REGIONAL TO LOCAL-SCALE EXTENT AND CONTROLS ON EXISTENCE OF DEEPER GROUNDWATER ARSENIC IN WESTERN PARTS OF BENGAL BASIN
North of ~24 °N in WB, potable groundwater is only available to a depth of ~80 m; below this is a regional-scale, thick clay layer. From 24.5 °N–22.75 °N, a semi-confined sand aquifer provides vertical hydraulic continuity from near land surface to a depth of 300 m (thickening southward). This is inconsistent with inferences elsewhere of an effective, basin-wide, vertically anisotropic barrier (formed by intermediate-depth, thick clay layers) between As-rich, shallow aquifers and safe, deep aquifers. No regionally extensive, oxidized stratum could be mapped to a depth of 300 m in WB. Water chemistry (major and trace solutes and redox parameters from >120 wells) and sediment chemistry (sequential extraction of solid-phase As from multiple boreholes, to 232 m depth) indicate that reducing conditions conducive to As mobilization can occur at >200 m depth.

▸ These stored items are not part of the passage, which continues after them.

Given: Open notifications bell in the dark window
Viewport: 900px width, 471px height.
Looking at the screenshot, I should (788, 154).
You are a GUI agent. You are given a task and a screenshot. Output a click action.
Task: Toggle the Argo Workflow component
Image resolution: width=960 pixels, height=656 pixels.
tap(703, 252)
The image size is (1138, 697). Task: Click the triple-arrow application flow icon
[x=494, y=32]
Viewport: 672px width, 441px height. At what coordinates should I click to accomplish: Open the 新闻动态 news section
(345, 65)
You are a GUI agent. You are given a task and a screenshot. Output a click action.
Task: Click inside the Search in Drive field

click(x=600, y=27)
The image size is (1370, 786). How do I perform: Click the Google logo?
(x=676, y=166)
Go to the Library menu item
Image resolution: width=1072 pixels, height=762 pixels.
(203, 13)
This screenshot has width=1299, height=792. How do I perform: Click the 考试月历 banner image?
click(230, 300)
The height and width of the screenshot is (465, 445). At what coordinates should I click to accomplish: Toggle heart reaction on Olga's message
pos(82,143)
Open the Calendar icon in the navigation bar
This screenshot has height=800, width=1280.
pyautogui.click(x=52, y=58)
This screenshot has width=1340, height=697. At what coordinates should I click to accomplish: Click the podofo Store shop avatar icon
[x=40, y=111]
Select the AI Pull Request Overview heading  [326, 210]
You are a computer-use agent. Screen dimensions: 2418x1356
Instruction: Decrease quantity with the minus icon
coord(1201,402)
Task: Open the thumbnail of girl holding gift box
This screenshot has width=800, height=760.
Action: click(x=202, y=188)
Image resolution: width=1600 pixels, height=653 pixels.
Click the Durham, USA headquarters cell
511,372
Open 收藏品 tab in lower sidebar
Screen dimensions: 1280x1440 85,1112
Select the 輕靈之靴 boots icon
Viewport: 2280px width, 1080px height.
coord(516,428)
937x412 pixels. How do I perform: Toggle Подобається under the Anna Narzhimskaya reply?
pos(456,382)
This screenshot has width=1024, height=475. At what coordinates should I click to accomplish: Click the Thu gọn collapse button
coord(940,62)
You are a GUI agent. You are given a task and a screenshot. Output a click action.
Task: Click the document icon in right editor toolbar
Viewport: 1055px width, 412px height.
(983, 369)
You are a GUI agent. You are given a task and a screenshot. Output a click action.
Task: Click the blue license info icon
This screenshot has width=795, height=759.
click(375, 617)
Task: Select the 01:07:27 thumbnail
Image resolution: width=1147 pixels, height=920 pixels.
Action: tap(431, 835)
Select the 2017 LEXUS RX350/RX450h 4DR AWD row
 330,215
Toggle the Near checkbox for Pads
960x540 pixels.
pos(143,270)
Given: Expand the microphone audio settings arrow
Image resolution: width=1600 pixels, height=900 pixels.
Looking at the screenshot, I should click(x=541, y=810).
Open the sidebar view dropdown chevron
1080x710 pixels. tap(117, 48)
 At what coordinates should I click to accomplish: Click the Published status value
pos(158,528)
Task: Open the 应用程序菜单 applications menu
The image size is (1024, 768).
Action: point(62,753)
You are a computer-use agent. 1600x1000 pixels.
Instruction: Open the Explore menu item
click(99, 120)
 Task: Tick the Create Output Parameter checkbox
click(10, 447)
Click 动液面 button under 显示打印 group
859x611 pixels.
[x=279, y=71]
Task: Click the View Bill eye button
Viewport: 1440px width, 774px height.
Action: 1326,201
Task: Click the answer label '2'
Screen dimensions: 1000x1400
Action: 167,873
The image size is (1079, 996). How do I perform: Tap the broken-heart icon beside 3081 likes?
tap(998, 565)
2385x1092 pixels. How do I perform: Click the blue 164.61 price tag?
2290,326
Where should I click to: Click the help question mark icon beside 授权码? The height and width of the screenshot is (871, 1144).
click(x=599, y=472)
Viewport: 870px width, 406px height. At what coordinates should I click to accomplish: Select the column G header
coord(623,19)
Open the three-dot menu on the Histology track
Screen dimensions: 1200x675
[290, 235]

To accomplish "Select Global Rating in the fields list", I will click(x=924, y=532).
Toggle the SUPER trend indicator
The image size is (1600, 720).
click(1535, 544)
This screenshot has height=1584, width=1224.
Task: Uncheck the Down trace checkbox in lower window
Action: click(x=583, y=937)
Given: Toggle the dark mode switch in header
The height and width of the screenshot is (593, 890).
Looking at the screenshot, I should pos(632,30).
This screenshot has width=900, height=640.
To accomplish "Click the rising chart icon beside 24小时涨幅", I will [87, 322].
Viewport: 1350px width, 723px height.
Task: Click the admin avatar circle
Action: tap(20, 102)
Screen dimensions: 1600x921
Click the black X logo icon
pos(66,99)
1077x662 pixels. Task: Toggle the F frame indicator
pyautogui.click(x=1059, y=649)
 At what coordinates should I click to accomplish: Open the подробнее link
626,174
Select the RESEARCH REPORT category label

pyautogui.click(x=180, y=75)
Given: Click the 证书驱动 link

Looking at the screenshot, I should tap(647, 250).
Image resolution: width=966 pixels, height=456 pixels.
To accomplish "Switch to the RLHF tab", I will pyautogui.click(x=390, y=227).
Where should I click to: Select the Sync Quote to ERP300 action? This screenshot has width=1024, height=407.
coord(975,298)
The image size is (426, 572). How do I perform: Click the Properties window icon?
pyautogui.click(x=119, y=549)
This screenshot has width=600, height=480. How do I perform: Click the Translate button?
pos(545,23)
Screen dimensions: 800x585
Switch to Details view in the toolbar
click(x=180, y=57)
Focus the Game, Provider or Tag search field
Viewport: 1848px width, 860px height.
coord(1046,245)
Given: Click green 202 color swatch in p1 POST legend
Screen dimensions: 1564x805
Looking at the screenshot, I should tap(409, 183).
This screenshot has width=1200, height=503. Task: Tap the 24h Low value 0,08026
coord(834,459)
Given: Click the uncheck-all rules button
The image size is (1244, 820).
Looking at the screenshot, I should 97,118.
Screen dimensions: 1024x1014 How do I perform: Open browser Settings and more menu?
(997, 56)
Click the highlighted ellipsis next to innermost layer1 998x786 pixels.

A regional, heterogeneous, vertically and horizontally anisotropic groundwater flow model, which incorporates observed shallow and deep pumping, shows that As-laden groundwater could have moved to >150 m depth in the semi-confined aquifer without an effective hydraulic barrier since the early 1970s. This is substantiated by depth profiles of environmental tracers (18O, Cl, and 3H) at a modeled, local-scale study site in WB. Deep pumping for irrigation and public supply at >100 m depth is pervasive in WB, with >2000 large diameter wells installed since the early 1970s, in contrast to infrequent deep groundwater use in Bangladesh.